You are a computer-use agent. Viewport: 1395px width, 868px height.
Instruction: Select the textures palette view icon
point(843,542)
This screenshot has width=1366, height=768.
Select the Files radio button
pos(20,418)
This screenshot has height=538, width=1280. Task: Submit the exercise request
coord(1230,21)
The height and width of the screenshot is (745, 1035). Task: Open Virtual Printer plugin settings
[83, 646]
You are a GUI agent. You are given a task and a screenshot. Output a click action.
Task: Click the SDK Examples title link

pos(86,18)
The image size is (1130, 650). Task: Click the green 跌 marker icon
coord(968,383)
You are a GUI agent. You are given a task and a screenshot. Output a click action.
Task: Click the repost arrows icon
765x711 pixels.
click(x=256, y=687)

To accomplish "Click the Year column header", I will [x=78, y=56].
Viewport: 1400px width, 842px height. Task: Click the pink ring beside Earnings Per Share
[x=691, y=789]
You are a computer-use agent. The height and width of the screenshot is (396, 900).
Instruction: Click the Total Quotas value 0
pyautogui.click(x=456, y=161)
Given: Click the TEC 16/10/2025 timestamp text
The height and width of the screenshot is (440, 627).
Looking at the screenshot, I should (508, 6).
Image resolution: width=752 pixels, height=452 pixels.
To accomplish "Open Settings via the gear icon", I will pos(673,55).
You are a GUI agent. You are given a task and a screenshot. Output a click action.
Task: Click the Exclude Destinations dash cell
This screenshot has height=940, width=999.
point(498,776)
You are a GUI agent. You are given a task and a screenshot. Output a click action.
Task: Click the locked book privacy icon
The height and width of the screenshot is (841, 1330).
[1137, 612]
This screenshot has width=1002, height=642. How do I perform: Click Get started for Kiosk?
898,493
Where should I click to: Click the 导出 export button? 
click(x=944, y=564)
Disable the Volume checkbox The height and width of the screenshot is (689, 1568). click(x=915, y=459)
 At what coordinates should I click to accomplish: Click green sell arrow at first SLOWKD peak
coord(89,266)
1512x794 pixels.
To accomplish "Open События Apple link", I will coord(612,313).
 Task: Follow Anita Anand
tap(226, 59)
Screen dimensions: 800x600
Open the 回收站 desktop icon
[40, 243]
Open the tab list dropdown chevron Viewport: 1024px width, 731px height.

·····

PROBLEM DESCRIPTION:
Considering only the material above, set down every line from the one with "This screenshot has height=538, width=1280." to the one with "Task: Click the repost arrows icon", inclusive, exactly as written.

EXERCISE SOLUTION:
This screenshot has height=538, width=1280. Task: Submit the exercise request
coord(1230,21)
The height and width of the screenshot is (745, 1035). Task: Open Virtual Printer plugin settings
[83, 646]
You are a GUI agent. You are given a task and a screenshot. Output a click action.
Task: Click the SDK Examples title link

pos(86,18)
The image size is (1130, 650). Task: Click the green 跌 marker icon
coord(968,383)
You are a GUI agent. You are given a task and a screenshot. Output a click action.
Task: Click the repost arrows icon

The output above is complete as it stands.